Une étude menée dans les jours qui ont suivi le début du confinement a mis en lumière des comportements alimentaires inquiétants chez les étudiants universitaires. En effet, les risques d'accès d'hyperphagie et de restriction alimentaire ont augmenté pendant cette période marquée par le stress et l'incertitude. C'est ce que révèlent les travaux d'une équipe internationale publiés dans le Journal of Behavioral Addictions.

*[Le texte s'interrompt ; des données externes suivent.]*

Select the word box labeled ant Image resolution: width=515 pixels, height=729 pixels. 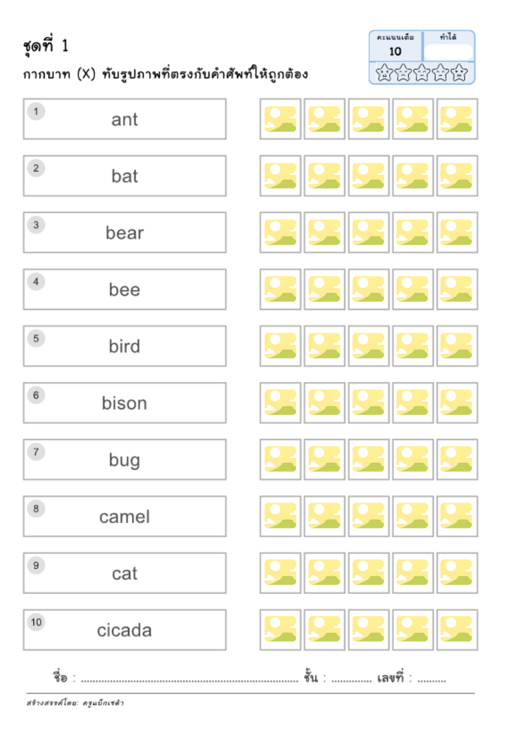click(125, 119)
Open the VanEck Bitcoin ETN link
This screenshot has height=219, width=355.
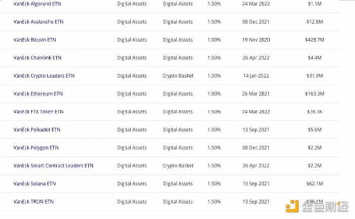[x=34, y=40]
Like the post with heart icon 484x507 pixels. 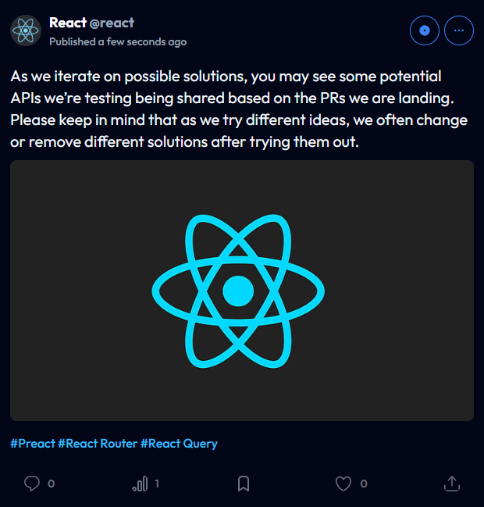point(343,484)
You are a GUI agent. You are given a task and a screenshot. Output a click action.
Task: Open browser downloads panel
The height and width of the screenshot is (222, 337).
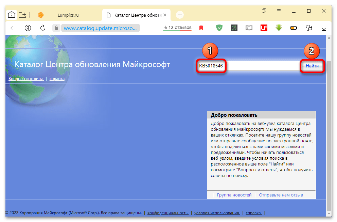(x=324, y=28)
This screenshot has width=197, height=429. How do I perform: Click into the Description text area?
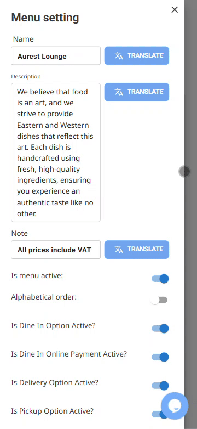click(x=56, y=153)
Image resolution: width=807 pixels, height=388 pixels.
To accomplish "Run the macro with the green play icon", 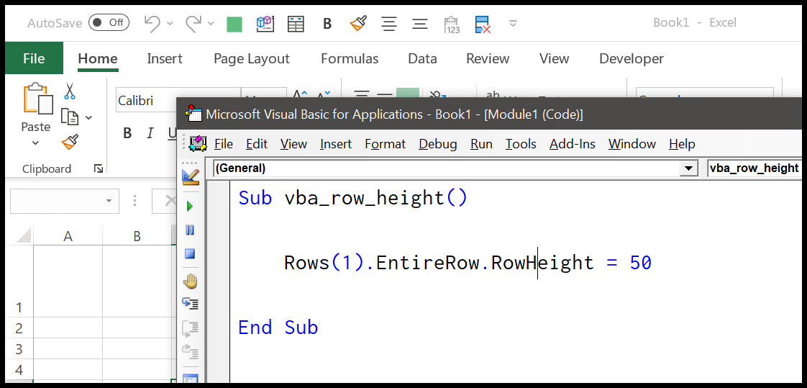I will (x=190, y=207).
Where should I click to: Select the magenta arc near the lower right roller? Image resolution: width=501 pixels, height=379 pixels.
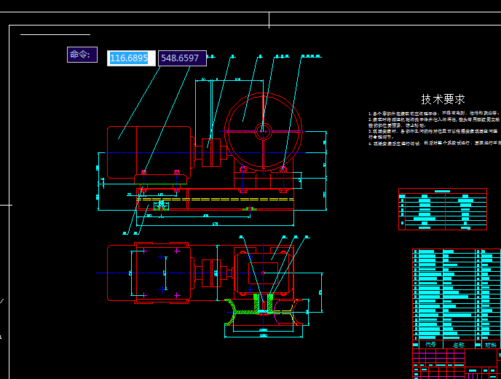277,312
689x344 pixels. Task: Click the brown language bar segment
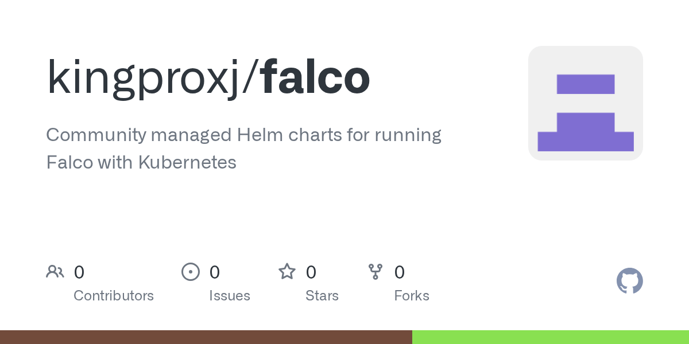point(206,337)
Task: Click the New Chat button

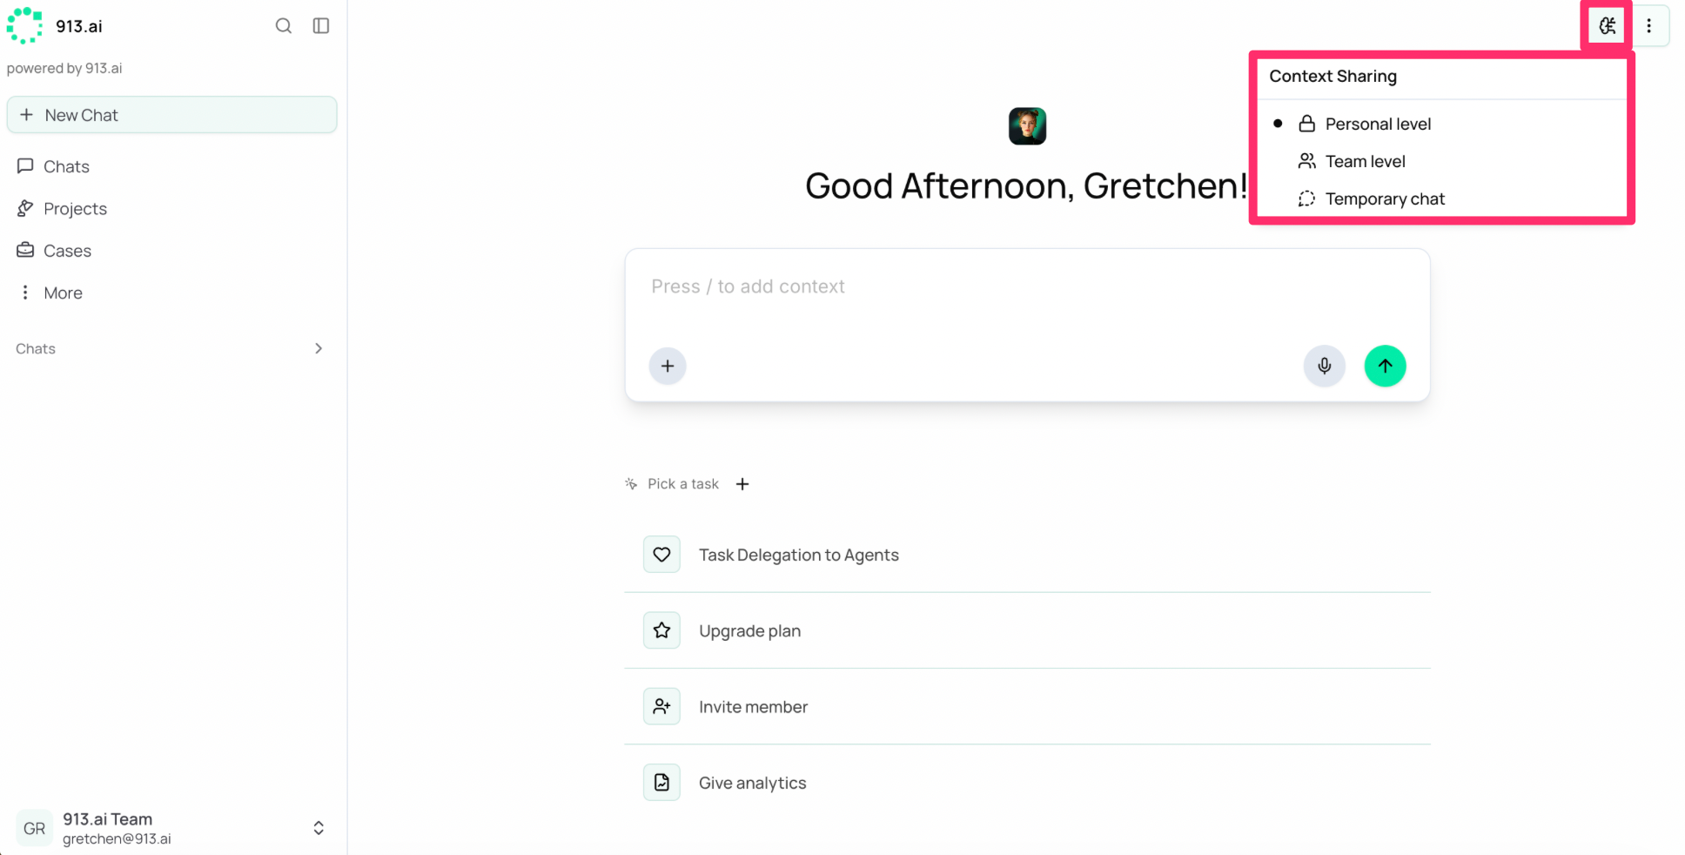Action: [x=171, y=115]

Précisons que cette étude a été menée auprès de 5738 étudiants de premier cycle inscrits dans quatre universités françaises. «Il n'y a pas de raison de croire que les conclusions de notre recherche auraient été différentes au Québec. Le contexte était similaire et la fermeture des universités a été vécue de la même façon», souligne l'un des auteurs principaux de cet article, Sylvain Iceta, psychiatre spécialisé en troubles alimentaires et stagiaire postdoctoral à l'École de nutrition de l'Université Laval et au Centre de recherche de l'Institut universitaire de cardiologie et de pneumologie de Québec.
En raison de la pandémie et du confinement, les étudiants universitaires, tout comme le reste de la population, ont vécu un contexte de grande incertitude, un isolement social et une baisse de la pratique d'activités physiques, tous des facteurs qui se répercutent sur le niveau de stress et sur l'humeur et qui peuvent influencer les comportements alimentaires. À cela s'ajoute l'utilisation accrue des réseaux sociaux et des plateformes de visioconférence, qui peuvent exacerber les préoccupations entourant l'image corporelle.

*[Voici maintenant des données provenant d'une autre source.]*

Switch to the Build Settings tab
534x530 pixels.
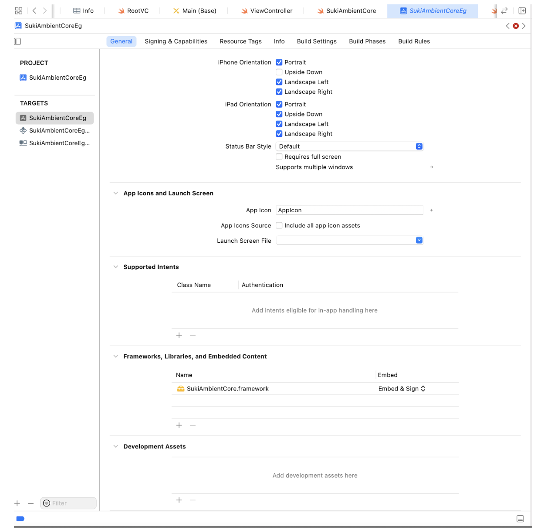(x=317, y=41)

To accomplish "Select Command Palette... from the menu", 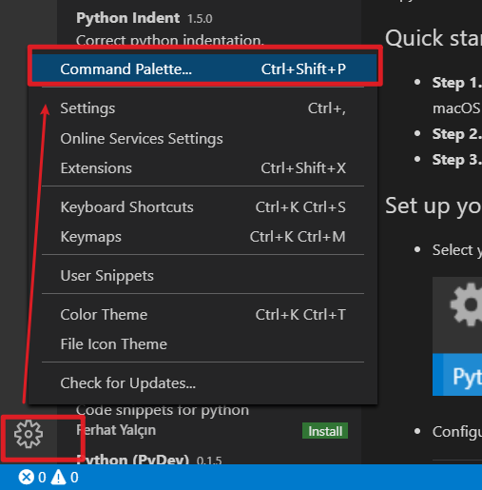I will pos(203,69).
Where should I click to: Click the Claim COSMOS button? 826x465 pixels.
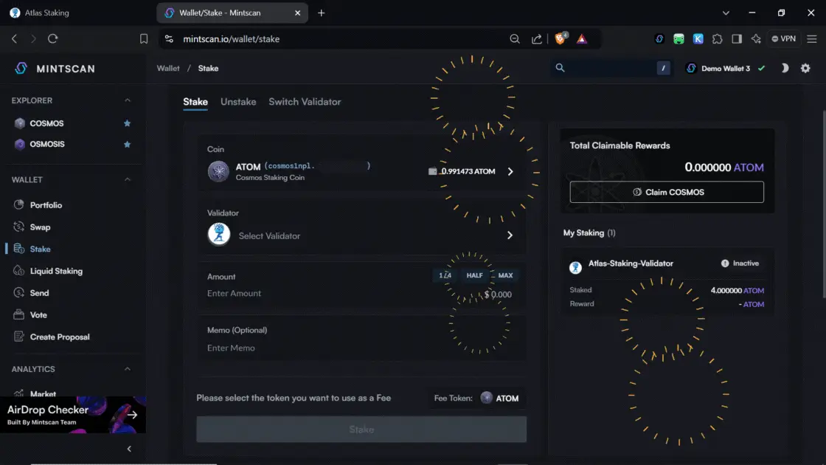[667, 192]
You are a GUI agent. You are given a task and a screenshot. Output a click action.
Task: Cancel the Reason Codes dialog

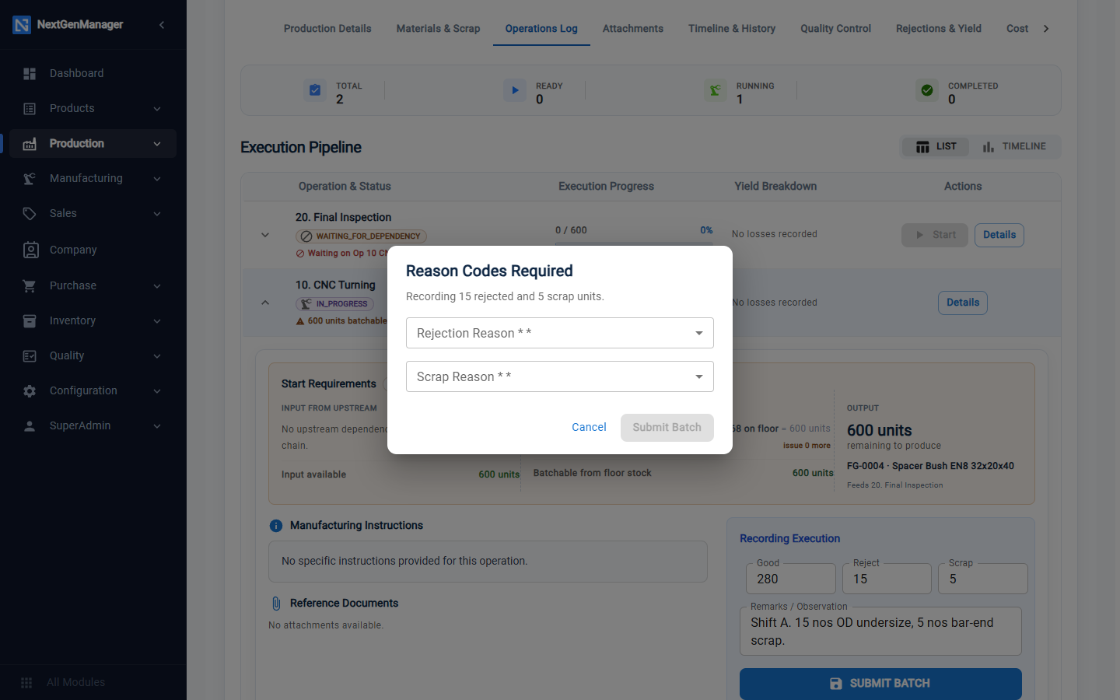[x=589, y=427]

«Ce qui distingue les étudiants universitaires du reste de la population est qu'ils sont dans le groupe d'âge le plus à risque pour les troubles alimentaires, précise Sylvain Iceta. Le pic d'apparition des cas d'anorexie se situe entre 18 et 21 ans. Celui de l'hyperphagie boulimique survient entre 22 et 23 ans.»
Les étudiants qui ont participé à l'étude devaient répondre à des questions portant sur leurs comportements alimentaires pendant les 7 premiers jours de confinement et sur leur intention d'adopter certains comportements alimentaires dans les 15 jours suivants.
L'analyse des réponses a conduit aux constats suivants:
Dans les 7 premiers jours de confinement, le risque d'accès d'hyperphagie et le risque de restriction alimentaire étaient respectivement 12% et 17% plus élevés chez les répondants rapportant un niveau de stress plus élevé en raison du confinement
Le risque d'accès d'hyperphagie et le risque de restriction alimentaire dans les 15 jours à venir étaient respectivement 33% et 12% plus élevés chez les répondants vivant un niveau de stress plus élevé en raison du confinement
Une exposition élevée aux nouvelles touchant la COVID-19 était associée à une hausse de 20% du risque d'hyperphagie
«Plus on est inquiet, plus on cherche de l'information. Plus on est exposé à cette information, plus on stresse et plus les comportements alimentaires sont affectés», explique le postdoctorant. Paradoxalement, un niveau d'inquiétude élevé par rapport à la COVID-19 elle-même n'avait pas d'effet sur les comportements alimentaires.
Ces résultats, qui reflètent la situation en début de pandémie, seraient-ils différents aujourd'hui? «Pour en être certain, il faudrait réaliser une phase 2 de l'étude. Par contre, on sait qu'avec le début de la deuxième vague, l'insécurité et l'incertitude que l'on a vécues il y a six mois sont de retour et les gens se réexposent davantage à l'information médiatique sur la pandémie», constate Sylvain Iceta.
Les responsables de la santé publique, des universités et des collèges ont un message à retirer de cette étude, poursuit-il. «Il faut porter une attention particulière aux jeunes qui sont dans le groupe d'âge le plus à risque de troubles alimentaires. Il faut s'assurer de bien communiquer avec eux et de leur rappeler les services d'aide qui leur sont offerts.»